▶ _Task directions_:
Working through the entries below, find how many lines include the string "Google"; give only that number.

*** Opening Record set ***

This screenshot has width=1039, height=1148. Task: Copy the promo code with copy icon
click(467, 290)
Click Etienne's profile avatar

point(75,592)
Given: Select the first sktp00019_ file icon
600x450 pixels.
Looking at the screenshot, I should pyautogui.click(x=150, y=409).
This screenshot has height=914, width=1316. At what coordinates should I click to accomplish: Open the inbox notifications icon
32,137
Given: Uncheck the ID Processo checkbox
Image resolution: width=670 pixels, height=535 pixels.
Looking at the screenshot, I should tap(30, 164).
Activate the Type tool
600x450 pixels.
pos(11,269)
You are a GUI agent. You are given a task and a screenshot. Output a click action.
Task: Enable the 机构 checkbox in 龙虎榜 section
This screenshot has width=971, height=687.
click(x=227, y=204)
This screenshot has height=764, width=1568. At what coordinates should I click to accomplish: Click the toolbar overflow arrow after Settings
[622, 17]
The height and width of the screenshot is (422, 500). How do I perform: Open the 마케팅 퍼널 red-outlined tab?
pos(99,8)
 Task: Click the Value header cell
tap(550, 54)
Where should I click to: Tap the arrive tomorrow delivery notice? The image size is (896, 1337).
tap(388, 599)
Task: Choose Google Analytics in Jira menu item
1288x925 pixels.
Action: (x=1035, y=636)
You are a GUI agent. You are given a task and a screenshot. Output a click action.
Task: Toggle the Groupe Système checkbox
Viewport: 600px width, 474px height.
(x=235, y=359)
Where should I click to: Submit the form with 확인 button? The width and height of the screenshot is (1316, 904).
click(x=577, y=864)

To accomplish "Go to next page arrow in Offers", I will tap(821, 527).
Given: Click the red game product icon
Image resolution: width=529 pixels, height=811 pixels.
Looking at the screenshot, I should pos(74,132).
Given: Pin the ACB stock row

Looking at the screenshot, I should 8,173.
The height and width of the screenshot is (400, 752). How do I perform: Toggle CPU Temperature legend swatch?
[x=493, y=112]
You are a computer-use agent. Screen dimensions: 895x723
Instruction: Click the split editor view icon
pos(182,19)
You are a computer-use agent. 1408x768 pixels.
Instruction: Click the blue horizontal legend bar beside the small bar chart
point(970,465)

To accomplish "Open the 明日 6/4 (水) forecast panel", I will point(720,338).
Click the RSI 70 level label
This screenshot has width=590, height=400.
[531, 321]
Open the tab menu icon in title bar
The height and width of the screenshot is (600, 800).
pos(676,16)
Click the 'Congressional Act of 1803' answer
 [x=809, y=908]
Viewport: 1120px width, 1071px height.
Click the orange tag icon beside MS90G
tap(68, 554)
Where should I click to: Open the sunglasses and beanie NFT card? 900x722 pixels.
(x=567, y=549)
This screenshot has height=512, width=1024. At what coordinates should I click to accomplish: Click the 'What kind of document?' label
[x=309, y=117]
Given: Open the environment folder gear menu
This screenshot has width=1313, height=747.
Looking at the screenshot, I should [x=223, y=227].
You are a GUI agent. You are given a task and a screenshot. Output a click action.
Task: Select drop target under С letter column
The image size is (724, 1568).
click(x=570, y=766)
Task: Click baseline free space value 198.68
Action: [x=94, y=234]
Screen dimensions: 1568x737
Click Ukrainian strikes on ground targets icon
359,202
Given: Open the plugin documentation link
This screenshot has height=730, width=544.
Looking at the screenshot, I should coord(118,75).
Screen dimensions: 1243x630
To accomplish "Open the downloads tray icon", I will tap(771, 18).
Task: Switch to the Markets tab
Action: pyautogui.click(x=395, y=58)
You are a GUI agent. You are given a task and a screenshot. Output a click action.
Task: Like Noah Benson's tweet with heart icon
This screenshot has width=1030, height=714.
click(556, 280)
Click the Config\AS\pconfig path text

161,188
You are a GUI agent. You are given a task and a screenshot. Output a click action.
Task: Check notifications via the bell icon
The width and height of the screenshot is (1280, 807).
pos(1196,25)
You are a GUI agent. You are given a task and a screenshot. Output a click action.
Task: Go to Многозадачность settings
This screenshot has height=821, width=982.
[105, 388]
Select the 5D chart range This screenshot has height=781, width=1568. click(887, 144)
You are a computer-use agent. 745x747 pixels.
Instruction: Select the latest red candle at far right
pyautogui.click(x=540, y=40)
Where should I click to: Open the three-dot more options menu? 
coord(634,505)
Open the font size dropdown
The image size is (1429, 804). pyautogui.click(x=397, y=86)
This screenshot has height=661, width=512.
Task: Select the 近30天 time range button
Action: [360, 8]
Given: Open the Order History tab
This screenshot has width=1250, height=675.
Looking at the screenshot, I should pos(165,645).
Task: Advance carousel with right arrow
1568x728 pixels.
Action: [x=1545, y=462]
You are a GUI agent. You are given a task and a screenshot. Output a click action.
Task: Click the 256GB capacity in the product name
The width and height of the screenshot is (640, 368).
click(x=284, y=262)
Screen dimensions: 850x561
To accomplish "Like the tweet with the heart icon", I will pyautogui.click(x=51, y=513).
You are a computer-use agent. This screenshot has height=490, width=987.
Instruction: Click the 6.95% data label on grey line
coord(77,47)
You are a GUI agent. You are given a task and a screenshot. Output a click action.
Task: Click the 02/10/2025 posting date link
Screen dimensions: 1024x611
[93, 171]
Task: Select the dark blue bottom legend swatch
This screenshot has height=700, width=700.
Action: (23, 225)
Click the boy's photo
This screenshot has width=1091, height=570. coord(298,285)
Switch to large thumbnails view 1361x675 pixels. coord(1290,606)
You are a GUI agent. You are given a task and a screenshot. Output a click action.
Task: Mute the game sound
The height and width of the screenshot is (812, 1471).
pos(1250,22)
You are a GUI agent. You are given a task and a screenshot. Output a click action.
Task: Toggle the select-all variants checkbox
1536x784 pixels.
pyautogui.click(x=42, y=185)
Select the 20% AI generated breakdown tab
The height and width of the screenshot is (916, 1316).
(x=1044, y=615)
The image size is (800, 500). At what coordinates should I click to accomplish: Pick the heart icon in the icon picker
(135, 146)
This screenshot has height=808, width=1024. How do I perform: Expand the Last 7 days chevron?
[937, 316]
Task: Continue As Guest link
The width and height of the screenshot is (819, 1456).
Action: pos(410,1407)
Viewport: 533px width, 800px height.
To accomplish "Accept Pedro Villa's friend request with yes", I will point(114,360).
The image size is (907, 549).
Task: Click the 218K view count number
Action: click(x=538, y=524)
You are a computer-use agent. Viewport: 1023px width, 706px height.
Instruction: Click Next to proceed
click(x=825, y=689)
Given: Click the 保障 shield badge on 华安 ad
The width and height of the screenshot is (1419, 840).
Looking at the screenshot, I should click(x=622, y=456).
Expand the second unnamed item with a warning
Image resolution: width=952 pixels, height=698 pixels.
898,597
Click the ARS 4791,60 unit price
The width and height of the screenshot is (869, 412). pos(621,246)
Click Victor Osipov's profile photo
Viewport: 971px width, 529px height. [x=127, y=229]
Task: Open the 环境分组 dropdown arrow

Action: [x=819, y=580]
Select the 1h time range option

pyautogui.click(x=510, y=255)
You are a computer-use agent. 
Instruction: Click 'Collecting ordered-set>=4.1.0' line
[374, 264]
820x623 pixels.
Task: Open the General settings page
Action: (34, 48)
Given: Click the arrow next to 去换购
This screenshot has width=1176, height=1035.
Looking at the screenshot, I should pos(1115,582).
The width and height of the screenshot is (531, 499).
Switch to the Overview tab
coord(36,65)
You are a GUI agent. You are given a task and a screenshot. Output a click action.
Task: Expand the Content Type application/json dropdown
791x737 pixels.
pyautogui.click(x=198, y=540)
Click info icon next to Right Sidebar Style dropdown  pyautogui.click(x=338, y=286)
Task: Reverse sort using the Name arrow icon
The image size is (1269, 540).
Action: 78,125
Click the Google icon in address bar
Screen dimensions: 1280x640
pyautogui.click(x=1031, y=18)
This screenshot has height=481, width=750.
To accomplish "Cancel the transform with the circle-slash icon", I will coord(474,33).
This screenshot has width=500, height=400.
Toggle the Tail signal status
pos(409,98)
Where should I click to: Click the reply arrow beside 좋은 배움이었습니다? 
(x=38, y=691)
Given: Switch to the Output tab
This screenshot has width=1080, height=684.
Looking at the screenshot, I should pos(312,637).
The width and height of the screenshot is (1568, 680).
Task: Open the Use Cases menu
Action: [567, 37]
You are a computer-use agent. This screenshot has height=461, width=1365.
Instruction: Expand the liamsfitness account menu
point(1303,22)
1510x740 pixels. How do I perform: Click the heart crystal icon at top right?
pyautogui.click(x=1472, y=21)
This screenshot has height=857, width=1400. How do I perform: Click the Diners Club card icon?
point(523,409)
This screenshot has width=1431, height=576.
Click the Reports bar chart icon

*** Closing Record set ***

▶ _Answer box_:
2